** About this exercise **
Duplicate the passage of the October faculty news post below, starting with "Rani Crowe was" and going on through "Research for 2016-2017.".

** Excerpt **
October was filled with spooktacular achievements. Keep reading for some scary good news!
patrick-collierjackie-grutsch-mckinney

Dr. Jackie Grutsch McKinney‘s new book, The Working Lives of of New Writing Center Directors, is officially out.

Professor Patrick Collier had his book Modern Print Artefacts: Textual Materiality and Literary Value, 1890-1930s, published by Edinburgh University Press. A big congrats to you both!

In other news…

G Patterson was awarded a $2,000 ASPIRE New Faculty Start Up grant that will allow them to update Bracken’s collection of resources in queer and gender studies. G Patterson is one of the three active scholars who researches transgender rhetorics in the field of Rhetoric and Composition. Having access to these funds will allow them to build a scholarly library and collaborate with other scholars on this area of study.

Rani Crowe was also awarded a $2,500 ASPIRE Start Up Grant to make the short film “Finding Grace” by screenwriting faculty, Kathryn Gardiner.

Professor Akira Negishi completed his Japanese translation of Professor Frank Felsenstein‘s adaption of Tobias Smollett’s Travels through France and Italy. The translation took nearly ten years to complete and includes a further piece that Frank wrote to commemorate the two hundred and fiftieth year since the original publication of the Travels in 1766.

Professor Robert D. Habich published the annual review essay “Emerson, Thoreau, Fuller, and Transcendentalism” in American Literary Scholarship 2014 (Duke University Press, 2016), pp. 3-20.

Professor Emily Rutter just received the Jerome Stern Award for the Best Essay in Studies in American Culture. Also, she has been selected as a Ball State Diversity Associate for Research for 2016-2017.

Professor Emily Jo Scalzo had two poems accepted to be included in Disarm: A Gun Sense Anthology through Black Heart Magazine. The two poems they’ve accepted are “After Charleston,” a senryu, and “Gun Control.”

Professor Craig O’Hara had his short story, “Smile Buddy,” published in the latest edition of Bull Magazine. His short story collection One Thirty Five South was named a finalist for the Stillhouse Press’s Mary Roberts Rinehart Fiction Contest. His other short story, “Man with the Rubber Head: Variations on a Theme by Melies,” was also named a finalist for the Gertrude Stein Award in Fiction.

Dr. Darolyn Jones won the Best Presentation at the Diversity Symposium 2016. She was invited to present on “Writing About Your Life” at the annual Indy Author’s Fair. She also coauthored Memory Workshop with novelist Barbara Shoup, and that book came out this month.

Professor Adrienne Bliss was accepted into the Diversity Associates Program 2016-2017 to conduct a study at Indiana Women’s Prison titled, “Reading in a Women’s Prison: Education, Entertainment, and Reentry.” She also gave a presentation titled, “Women in the Big House: The Media and Reality,” at the October Midwest Popular Culture conference.

** Extracted records **
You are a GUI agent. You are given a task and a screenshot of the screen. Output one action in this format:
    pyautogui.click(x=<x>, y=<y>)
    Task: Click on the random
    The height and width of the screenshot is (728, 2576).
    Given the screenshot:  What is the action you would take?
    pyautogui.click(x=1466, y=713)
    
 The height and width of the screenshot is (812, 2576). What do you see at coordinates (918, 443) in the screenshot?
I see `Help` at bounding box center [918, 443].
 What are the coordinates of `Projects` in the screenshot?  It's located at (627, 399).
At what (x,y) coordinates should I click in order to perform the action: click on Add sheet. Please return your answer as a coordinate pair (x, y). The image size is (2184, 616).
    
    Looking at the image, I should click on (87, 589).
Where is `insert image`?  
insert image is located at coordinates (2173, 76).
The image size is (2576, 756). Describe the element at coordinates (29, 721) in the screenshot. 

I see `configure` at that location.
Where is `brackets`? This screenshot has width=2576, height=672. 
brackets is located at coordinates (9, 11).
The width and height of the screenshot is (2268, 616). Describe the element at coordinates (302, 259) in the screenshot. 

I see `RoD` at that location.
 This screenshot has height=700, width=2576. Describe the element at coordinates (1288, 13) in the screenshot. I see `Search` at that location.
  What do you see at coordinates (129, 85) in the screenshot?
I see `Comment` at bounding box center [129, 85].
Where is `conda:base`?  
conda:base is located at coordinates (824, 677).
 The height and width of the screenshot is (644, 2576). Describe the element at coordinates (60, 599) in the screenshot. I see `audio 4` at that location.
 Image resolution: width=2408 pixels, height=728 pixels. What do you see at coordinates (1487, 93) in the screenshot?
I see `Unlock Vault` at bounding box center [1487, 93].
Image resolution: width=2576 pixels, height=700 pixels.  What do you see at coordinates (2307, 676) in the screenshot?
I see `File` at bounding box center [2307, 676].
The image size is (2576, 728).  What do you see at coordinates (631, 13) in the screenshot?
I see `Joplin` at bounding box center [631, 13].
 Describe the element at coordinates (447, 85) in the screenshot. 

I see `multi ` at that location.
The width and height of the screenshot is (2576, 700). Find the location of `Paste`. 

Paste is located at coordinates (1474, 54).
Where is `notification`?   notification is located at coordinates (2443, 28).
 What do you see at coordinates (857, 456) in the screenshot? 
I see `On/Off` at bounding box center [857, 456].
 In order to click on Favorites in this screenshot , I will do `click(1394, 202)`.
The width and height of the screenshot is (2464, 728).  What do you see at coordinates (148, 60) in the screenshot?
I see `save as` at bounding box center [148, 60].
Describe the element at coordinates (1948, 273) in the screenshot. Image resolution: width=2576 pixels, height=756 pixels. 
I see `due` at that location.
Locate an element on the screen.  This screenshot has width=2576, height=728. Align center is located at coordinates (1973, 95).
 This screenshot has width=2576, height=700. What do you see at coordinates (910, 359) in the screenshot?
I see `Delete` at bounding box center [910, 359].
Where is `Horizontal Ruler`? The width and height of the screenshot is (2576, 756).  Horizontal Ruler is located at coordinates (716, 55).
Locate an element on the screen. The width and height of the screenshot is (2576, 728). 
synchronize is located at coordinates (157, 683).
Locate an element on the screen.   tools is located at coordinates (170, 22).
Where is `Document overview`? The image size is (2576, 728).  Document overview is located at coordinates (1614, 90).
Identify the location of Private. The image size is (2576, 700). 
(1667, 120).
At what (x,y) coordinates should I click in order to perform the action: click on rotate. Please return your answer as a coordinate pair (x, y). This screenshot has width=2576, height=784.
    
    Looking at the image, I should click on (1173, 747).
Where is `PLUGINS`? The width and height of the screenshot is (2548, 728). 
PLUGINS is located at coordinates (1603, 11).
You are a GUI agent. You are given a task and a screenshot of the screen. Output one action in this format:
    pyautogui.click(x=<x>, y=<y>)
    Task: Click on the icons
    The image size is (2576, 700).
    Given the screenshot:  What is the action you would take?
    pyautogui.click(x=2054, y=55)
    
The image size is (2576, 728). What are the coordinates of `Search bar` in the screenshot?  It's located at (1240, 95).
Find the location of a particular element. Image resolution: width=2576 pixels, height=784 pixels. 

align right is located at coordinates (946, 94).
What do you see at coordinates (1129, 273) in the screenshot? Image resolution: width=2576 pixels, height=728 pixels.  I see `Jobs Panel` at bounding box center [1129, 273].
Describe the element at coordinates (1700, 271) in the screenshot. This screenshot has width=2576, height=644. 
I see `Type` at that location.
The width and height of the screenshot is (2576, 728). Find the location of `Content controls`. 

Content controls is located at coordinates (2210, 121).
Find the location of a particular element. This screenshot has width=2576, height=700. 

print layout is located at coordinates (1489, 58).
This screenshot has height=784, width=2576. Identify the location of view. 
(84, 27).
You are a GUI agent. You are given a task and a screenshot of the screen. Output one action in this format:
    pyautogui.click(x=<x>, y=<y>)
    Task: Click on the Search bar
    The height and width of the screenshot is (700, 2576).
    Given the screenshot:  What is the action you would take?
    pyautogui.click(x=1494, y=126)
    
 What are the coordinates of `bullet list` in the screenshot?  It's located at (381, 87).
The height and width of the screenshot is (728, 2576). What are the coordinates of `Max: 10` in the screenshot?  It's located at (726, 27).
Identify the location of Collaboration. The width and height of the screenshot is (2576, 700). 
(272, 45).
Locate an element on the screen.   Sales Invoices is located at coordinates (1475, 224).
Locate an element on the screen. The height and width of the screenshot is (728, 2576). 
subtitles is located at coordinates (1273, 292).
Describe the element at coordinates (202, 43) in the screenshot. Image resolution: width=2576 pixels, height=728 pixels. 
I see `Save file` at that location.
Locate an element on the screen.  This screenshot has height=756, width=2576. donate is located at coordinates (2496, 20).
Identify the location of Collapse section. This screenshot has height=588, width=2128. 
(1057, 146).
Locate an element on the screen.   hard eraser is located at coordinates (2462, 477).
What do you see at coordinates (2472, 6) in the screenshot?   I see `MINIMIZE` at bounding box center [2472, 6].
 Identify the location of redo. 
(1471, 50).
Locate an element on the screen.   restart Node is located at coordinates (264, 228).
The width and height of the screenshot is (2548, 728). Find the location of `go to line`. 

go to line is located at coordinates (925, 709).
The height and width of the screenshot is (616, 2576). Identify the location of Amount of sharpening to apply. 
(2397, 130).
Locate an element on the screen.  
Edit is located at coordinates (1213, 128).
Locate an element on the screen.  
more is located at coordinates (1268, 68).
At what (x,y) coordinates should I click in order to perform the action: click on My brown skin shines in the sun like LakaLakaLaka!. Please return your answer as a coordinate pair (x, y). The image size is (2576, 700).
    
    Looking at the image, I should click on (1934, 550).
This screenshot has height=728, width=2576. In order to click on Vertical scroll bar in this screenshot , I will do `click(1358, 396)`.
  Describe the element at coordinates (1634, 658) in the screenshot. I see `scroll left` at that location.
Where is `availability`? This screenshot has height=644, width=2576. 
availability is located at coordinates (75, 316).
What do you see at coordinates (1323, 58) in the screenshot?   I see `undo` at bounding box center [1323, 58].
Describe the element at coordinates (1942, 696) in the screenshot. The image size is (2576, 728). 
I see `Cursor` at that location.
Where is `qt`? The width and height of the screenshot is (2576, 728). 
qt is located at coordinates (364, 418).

** Written response **
Rani Crowe was also awarded a $2,500 ASPIRE Start Up Grant to make the short film “Finding Grace” by screenwriting faculty, Kathryn Gardiner.

Professor Akira Negishi completed his Japanese translation of Professor Frank Felsenstein‘s adaption of Tobias Smollett’s Travels through France and Italy. The translation took nearly ten years to complete and includes a further piece that Frank wrote to commemorate the two hundred and fiftieth year since the original publication of the Travels in 1766.

Professor Robert D. Habich published the annual review essay “Emerson, Thoreau, Fuller, and Transcendentalism” in American Literary Scholarship 2014 (Duke University Press, 2016), pp. 3-20.

Professor Emily Rutter just received the Jerome Stern Award for the Best Essay in Studies in American Culture. Also, she has been selected as a Ball State Diversity Associate for Research for 2016-2017.